They cut off his head once, but it healed before the axe was all the way through. Woops!"

The bird had dipped downward, rushing toward the ground. It landed at a hundred miles an hour and managed to stop against a small entrance to a cave in the hillside. Except for the one patch where the bird had lighted, they were in the middle of a dense forest.

Dave and Nema were hustled into the cave, while the others melted into the woods, studying the skies. She clung to Dave, crying something about how the Sons of the Egg would torture them.

"All right," he said finally. "Who are these sons of eggs? And what have they got against me?"

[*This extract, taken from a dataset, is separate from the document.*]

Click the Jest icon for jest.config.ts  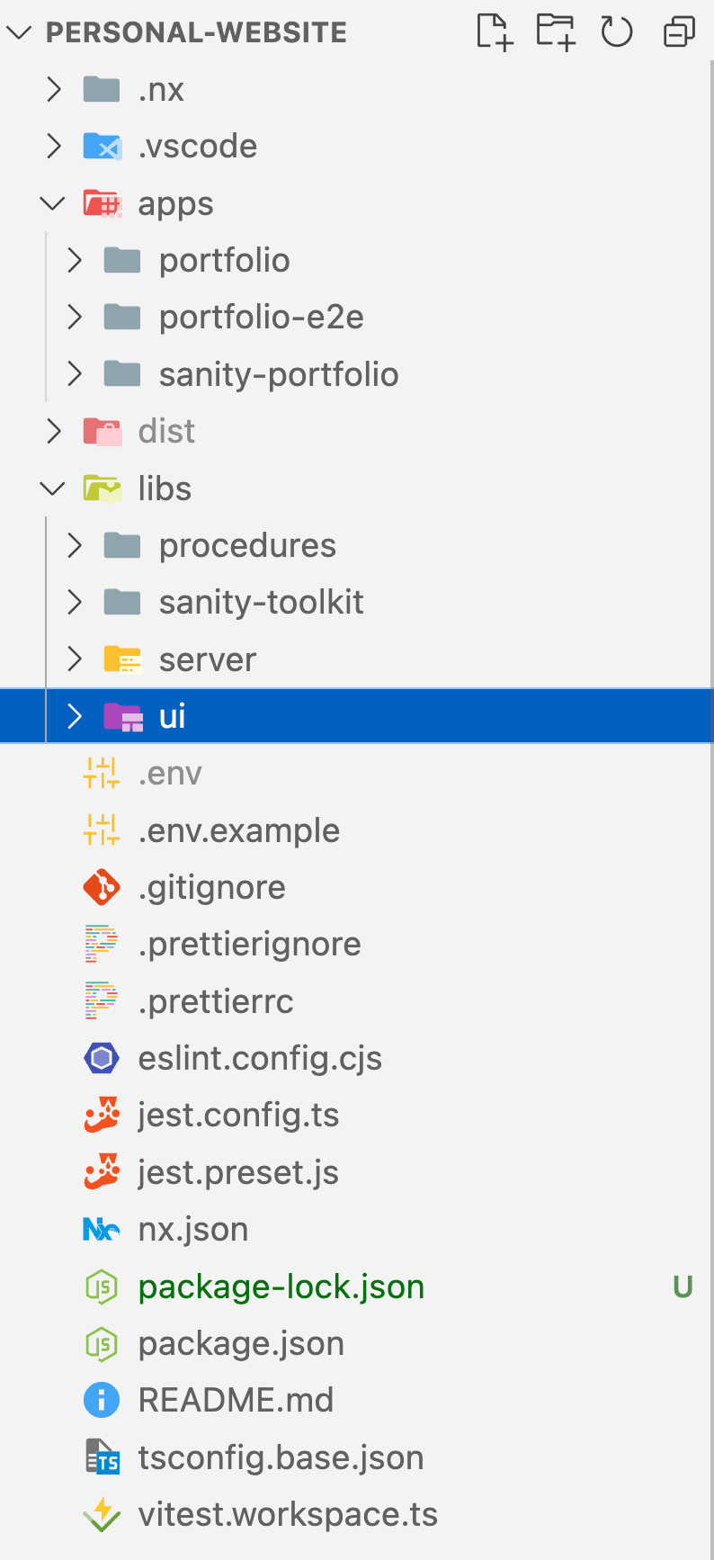102,1116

"They're monsters," she told him. "They used to be the antimagic individualists. They wanted magic used only when other means wouldn't work. They fought against the Satheri. While magic produced their food and made a better world for them, they hated it because they couldn't do it for themselves. And a few renegade priests like my brother joined them."

"Your brother?"

"She means me," Bork said. He came in to drop on his haunches and grin at Dave. There was no sign of personal hatred in his look. "I used to be a stooge for Sather Karf, before I got sick of it. How do you feel, Dave Hanson?"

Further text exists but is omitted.